In conclusione, la “preparazione chimica” di argilla e grafite attualmente in uso è più propriamente detta “matita”, mentre per “lapis” s’ha da intendere la sanguigna.
Bimbi toscani, vi riconosco il merito di aver dato un contributo alla NASCITA e alla CRESCITA della lingua, ma – ahimè – non ne siete più gli unici detentori. Vi servite addirittura di pratiche linguistiche scorrette (passaggio da personale ad impersonale, ad es. “noi si ha fretta”), quindi “tiratevela” meno e studiate l’italiano vero e attuale.
Saluti
Matteo
Salve. Volevo solo piccosamente precisare che chi chiama “colori” le matite colorate sta usando una metonimia. Io le chiamo matite, badate bene. Ma chi usa una metonimia non deve morire. Forse si merita di soffrire, perché un suo ghiribizzo semantico introduce ambiguità e quindi dolore, atroce dolore (almeno negli ossessivo-compulsivi), ma non merita di morire.
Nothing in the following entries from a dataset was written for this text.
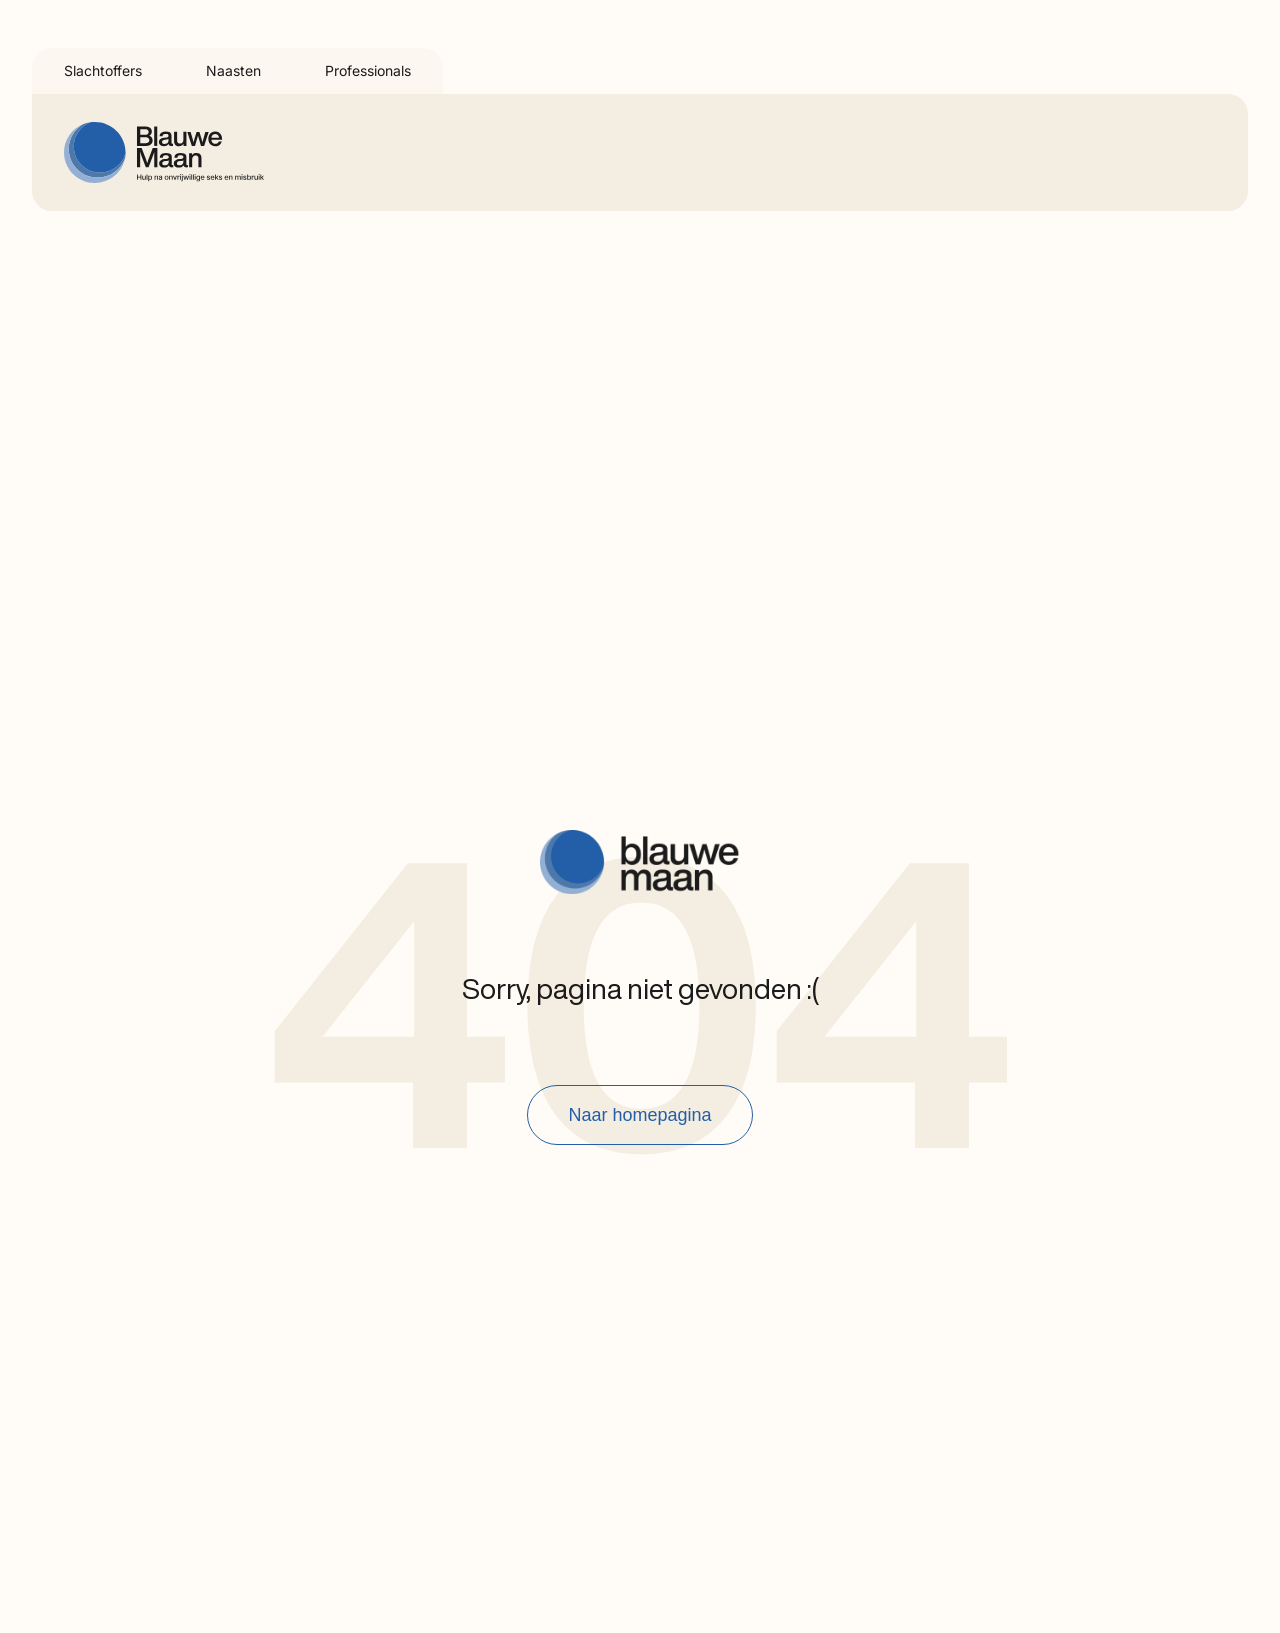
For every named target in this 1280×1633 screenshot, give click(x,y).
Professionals (368, 70)
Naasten (233, 70)
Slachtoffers (103, 70)
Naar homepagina (639, 1115)
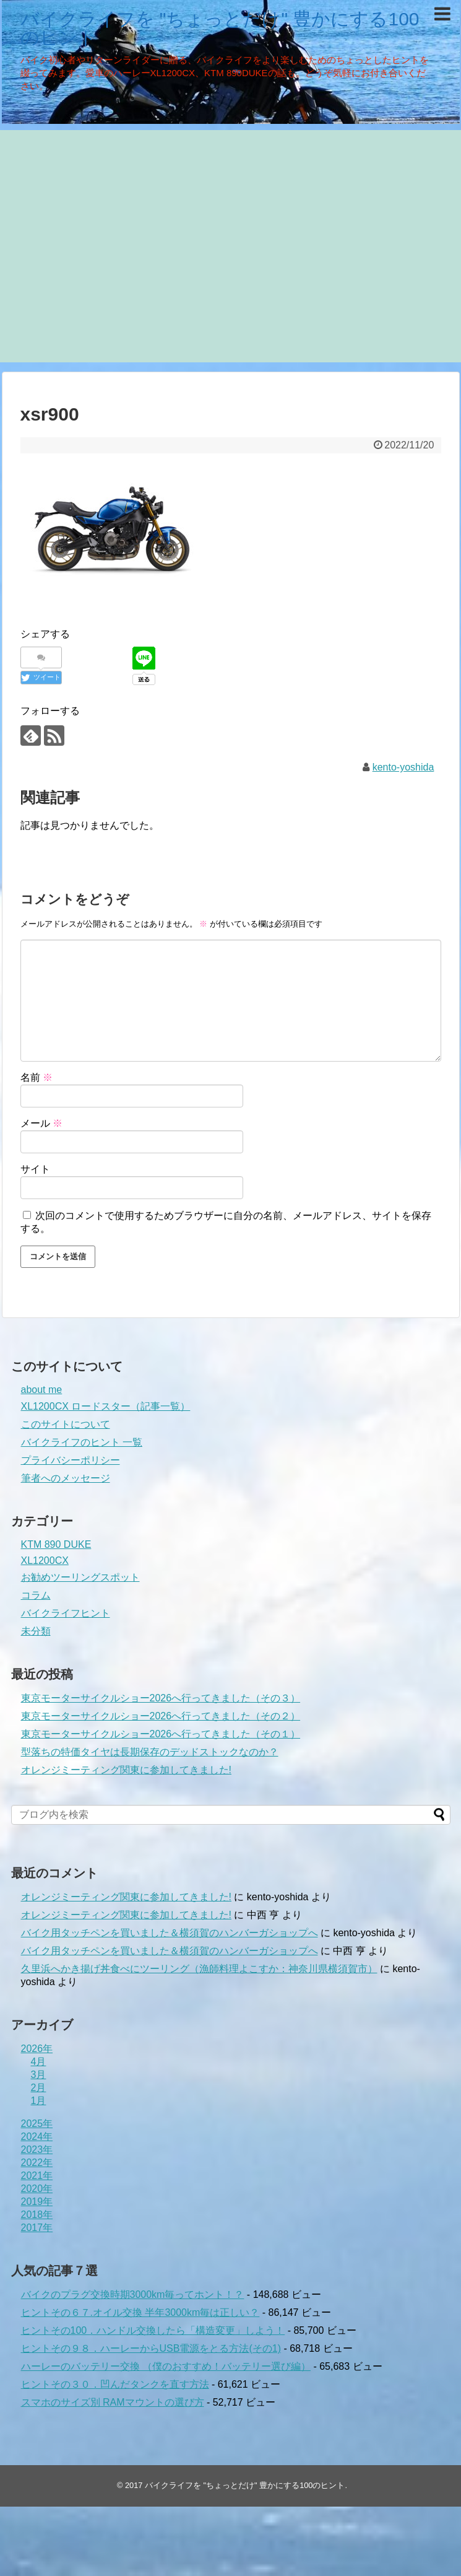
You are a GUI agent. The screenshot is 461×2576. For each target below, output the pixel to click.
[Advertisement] (116, 246)
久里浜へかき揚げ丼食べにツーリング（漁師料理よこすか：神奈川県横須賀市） (199, 1968)
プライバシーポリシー (70, 1460)
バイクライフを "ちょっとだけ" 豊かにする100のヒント (220, 28)
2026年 (37, 2048)
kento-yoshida (403, 767)
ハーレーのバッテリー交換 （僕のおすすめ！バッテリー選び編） (166, 2366)
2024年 (37, 2136)
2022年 (37, 2162)
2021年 (37, 2175)
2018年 (37, 2214)
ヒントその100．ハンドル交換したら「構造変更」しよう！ (153, 2330)
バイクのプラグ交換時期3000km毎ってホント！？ (132, 2294)
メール (41, 1123)
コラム (36, 1595)
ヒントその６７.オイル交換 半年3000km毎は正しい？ (140, 2312)
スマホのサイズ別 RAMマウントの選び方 (112, 2402)
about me (41, 1389)
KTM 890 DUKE (56, 1544)
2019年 (37, 2201)
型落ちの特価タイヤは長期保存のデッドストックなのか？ (149, 1752)
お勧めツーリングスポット (80, 1577)
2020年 (37, 2188)
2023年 (37, 2149)
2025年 (37, 2123)
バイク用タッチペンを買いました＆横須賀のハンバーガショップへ (169, 1933)
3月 (38, 2074)
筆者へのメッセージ (65, 1478)
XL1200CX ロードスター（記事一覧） (106, 1406)
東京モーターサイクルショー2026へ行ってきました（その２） (161, 1716)
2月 (38, 2087)
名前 (36, 1077)
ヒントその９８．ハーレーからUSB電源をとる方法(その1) (151, 2348)
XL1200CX (45, 1560)
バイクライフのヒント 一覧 (81, 1442)
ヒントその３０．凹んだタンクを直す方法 (115, 2384)
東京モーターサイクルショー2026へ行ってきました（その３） (161, 1698)
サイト (35, 1169)
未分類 (36, 1631)
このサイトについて (65, 1424)
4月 (38, 2061)
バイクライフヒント (65, 1613)
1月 (38, 2100)
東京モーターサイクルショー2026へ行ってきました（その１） (161, 1734)
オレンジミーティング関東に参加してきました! (126, 1770)
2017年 (37, 2227)
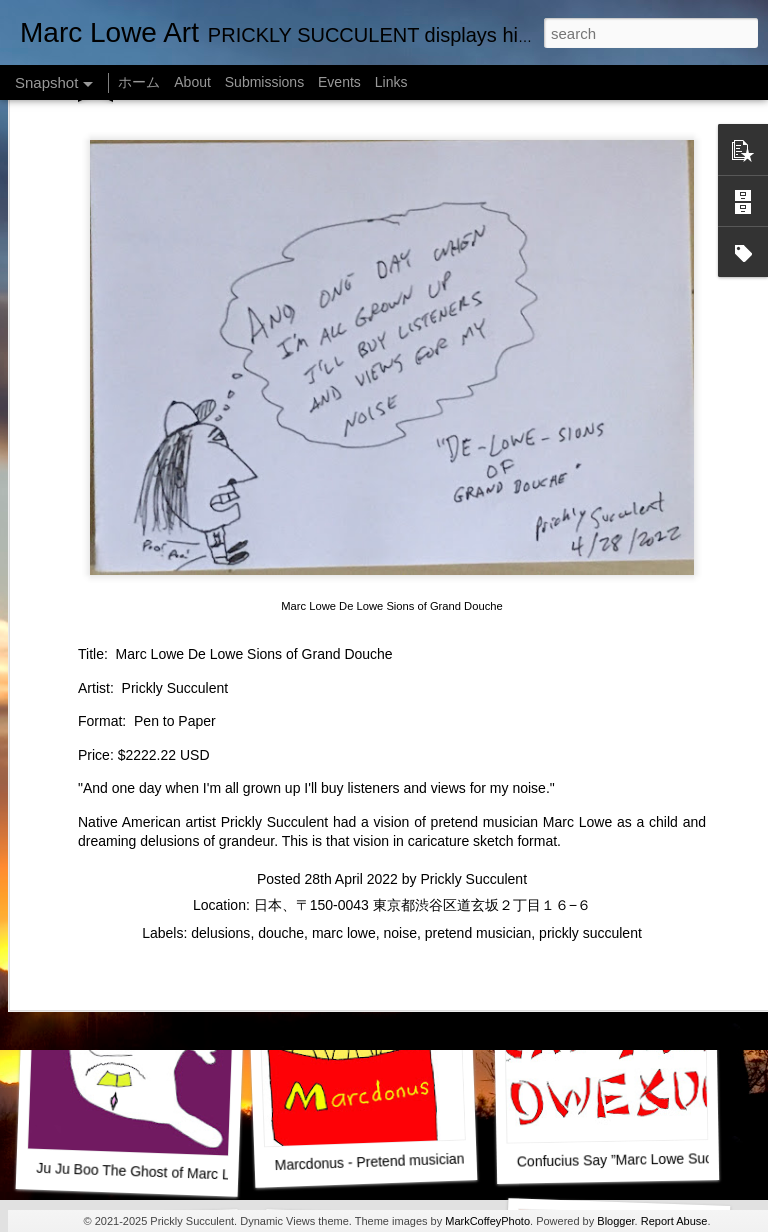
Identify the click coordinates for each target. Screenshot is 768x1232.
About (192, 82)
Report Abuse (674, 1221)
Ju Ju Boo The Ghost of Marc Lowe (146, 1172)
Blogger (615, 1221)
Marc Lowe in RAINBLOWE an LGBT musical (419, 892)
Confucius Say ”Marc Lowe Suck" (621, 1160)
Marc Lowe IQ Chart (135, 899)
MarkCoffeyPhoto (487, 1221)
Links (391, 82)
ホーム (139, 82)
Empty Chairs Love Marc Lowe (373, 627)
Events (339, 82)
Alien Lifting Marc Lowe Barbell (622, 887)
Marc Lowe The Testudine (127, 627)
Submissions (264, 82)
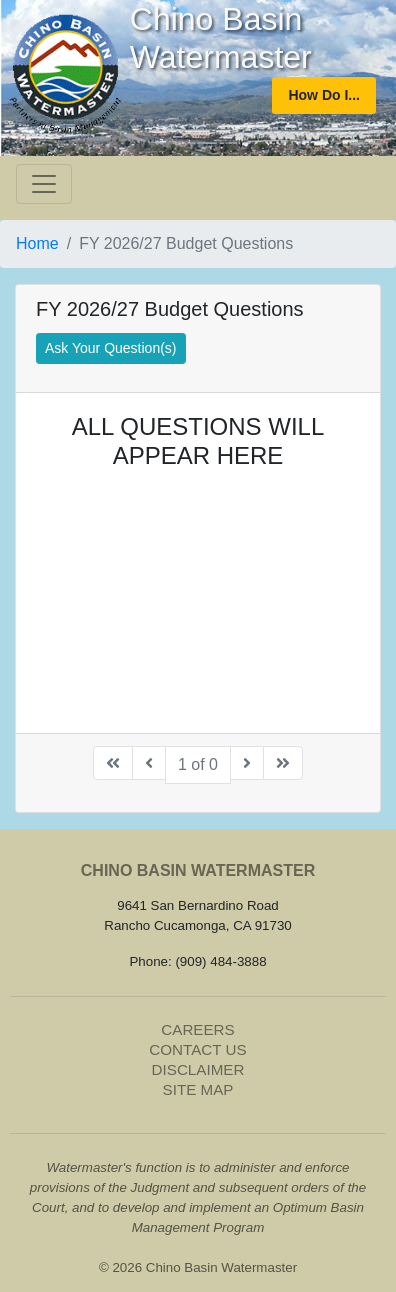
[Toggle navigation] (44, 184)
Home (37, 243)
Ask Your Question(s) (111, 348)
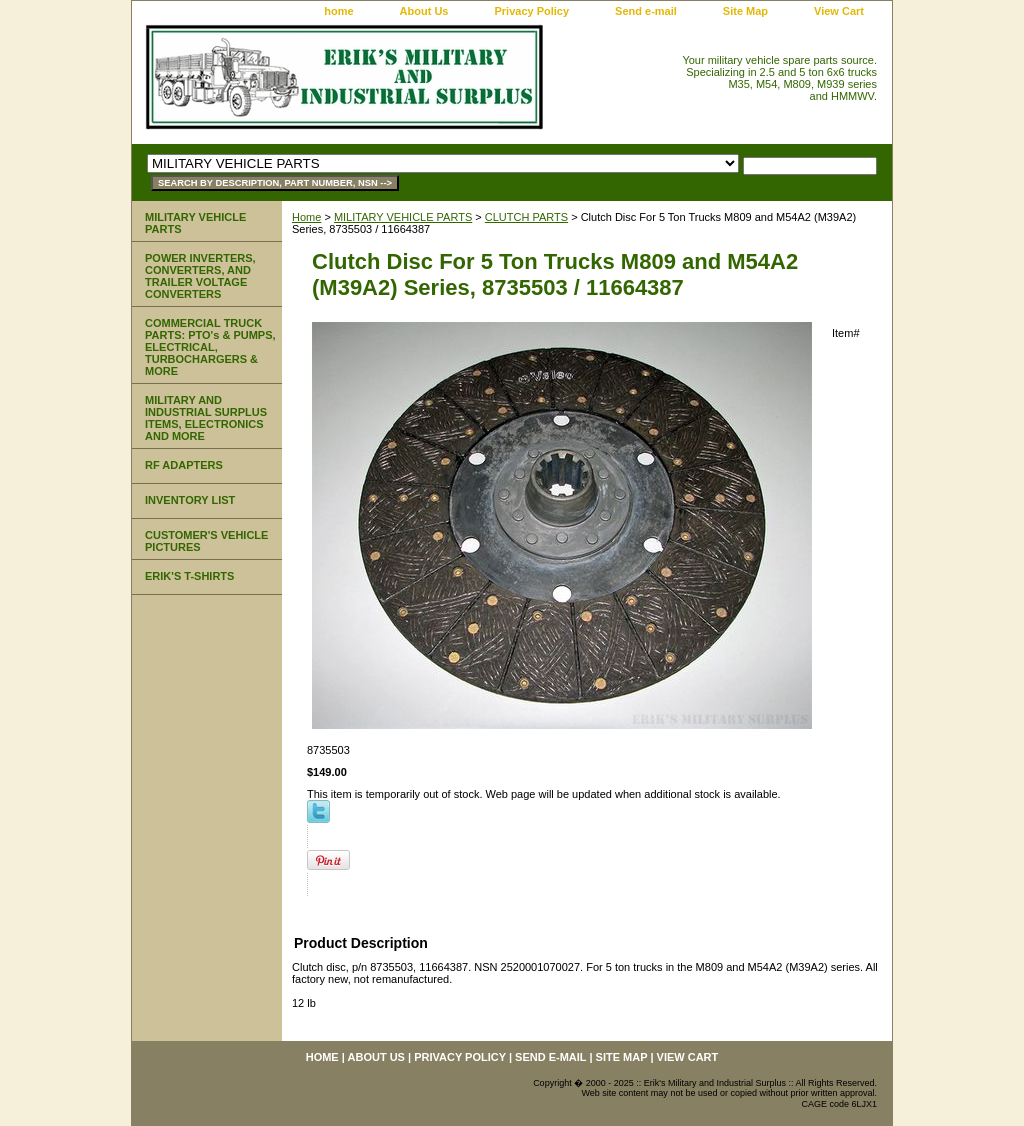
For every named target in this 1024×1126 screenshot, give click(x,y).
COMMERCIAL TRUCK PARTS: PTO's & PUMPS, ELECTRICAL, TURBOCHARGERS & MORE (210, 347)
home (338, 11)
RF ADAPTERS (184, 465)
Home (306, 217)
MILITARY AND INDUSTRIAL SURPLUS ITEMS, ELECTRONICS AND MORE (206, 418)
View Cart (839, 11)
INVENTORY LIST (190, 500)
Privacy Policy (531, 11)
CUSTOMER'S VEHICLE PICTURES (206, 541)
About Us (424, 11)
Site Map (745, 11)
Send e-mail (646, 11)
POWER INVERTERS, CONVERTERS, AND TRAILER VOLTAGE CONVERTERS (200, 276)
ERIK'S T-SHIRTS (189, 576)
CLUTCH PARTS (526, 217)
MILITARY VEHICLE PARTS (403, 217)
Il tuo commento è sinceramente amabile. Lo abbraccio. Un abbraccio anche a te!
Ricambio l’abbraccio.
Meno male uno che ragiona, prima di commentare a cazzo imparate a distinguere i termini, sennò con la parola metro indicgerete il righello, la riga,la squadra e il metro vero e proprio quello lungo giallo arrotolabile o quello di carta. Per essere chiamato metro dovrà essere almeno di un metro non 15 o 23 o 56 cm
Comunque il termine giusto é e sará sempre “cannellino di legno con dentro una verghetta di grafite”.
Mi chiamo Luigi e sarei felice se qualcuno mi mettesse la cera addosso! ☺
Anche se sei toscano ed in Toscana si usa di più la parola lapis c’è da dire che sono sinonimi. Del resto è scritto anche nella definizione della treccani che, però, tu citi solo parzialmente: làpis s. m. [dal lat. lapis «pietra»]. – Termine con cui fu dapprima (sec. 16°) chiamata la sanguigna (lapis aematitis), poi in genere le varie pietre usate per disegnare, e infine i cannellini di legno con dentro una verghetta di grafite o di materia colorante, usati per disegnare o scrivere, a cui oggi si dà anche comunemente il nome di matita (v.): scrivere col l.; l. rosso, blu; l. copiativo; fare la punta al l., ecc. L. medicamentosi (o matite medicamentose o pietre medicamentose), preparazioni farmaceutiche solide in forma di bastoncelli, costituite per lo più da sostanze caustiche (come il nitrato d’argento) o astringenti (allume), queste ultime chiamate di solito lapis emostatici o matite fermasangue.